**TASK BRIEF:** Would you extract the whole listing below and retype it exactly?

**LISTED ENTRIES:**
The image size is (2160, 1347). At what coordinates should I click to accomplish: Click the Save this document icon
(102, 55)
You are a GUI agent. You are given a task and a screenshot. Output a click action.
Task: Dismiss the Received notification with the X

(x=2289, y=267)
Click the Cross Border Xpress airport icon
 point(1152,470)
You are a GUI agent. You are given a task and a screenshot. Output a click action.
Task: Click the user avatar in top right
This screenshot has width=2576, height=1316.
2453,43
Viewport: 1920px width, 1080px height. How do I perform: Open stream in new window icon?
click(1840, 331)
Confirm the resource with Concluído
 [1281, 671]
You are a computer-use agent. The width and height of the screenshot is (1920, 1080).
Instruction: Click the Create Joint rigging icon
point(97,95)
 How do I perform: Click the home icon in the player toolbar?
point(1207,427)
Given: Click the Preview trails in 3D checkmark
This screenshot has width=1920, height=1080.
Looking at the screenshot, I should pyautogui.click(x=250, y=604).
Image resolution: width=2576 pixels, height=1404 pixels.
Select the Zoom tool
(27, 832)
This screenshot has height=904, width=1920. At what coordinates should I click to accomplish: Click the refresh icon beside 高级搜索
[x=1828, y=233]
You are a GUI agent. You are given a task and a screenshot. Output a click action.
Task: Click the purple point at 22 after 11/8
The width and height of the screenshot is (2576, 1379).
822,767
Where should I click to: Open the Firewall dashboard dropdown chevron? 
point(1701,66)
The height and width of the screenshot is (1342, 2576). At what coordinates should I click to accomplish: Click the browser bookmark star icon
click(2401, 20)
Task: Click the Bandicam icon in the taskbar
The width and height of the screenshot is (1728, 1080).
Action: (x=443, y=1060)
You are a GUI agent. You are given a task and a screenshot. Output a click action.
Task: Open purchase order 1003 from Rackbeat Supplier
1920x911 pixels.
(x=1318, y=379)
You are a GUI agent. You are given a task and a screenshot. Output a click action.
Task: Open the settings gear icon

**EXERCISE RESPONSE:**
The image size is (2160, 1347). At what coordinates should I click to accomplish: Click the Save this document icon
(102, 55)
You are a GUI agent. You are given a task and a screenshot. Output a click action.
Task: Dismiss the Received notification with the X

(x=2289, y=267)
Click the Cross Border Xpress airport icon
 point(1152,470)
You are a GUI agent. You are given a task and a screenshot. Output a click action.
Task: Click the user avatar in top right
This screenshot has width=2576, height=1316.
2453,43
Viewport: 1920px width, 1080px height. How do I perform: Open stream in new window icon?
click(1840, 331)
Confirm the resource with Concluído
 [1281, 671]
You are a computer-use agent. The width and height of the screenshot is (1920, 1080).
Instruction: Click the Create Joint rigging icon
point(97,95)
 How do I perform: Click the home icon in the player toolbar?
point(1207,427)
Given: Click the Preview trails in 3D checkmark
This screenshot has width=1920, height=1080.
Looking at the screenshot, I should pyautogui.click(x=250, y=604).
Image resolution: width=2576 pixels, height=1404 pixels.
Select the Zoom tool
(27, 832)
This screenshot has height=904, width=1920. At what coordinates should I click to accomplish: Click the refresh icon beside 高级搜索
[x=1828, y=233]
You are a GUI agent. You are given a task and a screenshot. Output a click action.
Task: Click the purple point at 22 after 11/8
The width and height of the screenshot is (2576, 1379).
822,767
Where should I click to: Open the Firewall dashboard dropdown chevron? 
point(1701,66)
The height and width of the screenshot is (1342, 2576). At what coordinates should I click to accomplish: Click the browser bookmark star icon
click(2401, 20)
Task: Click the Bandicam icon in the taskbar
The width and height of the screenshot is (1728, 1080).
Action: (x=443, y=1060)
You are a GUI agent. You are given a task and a screenshot. Output a click action.
Task: Open purchase order 1003 from Rackbeat Supplier
1920x911 pixels.
(x=1318, y=379)
You are a GUI agent. You are given a task and a screenshot. Output a click action.
Task: Open the settings gear icon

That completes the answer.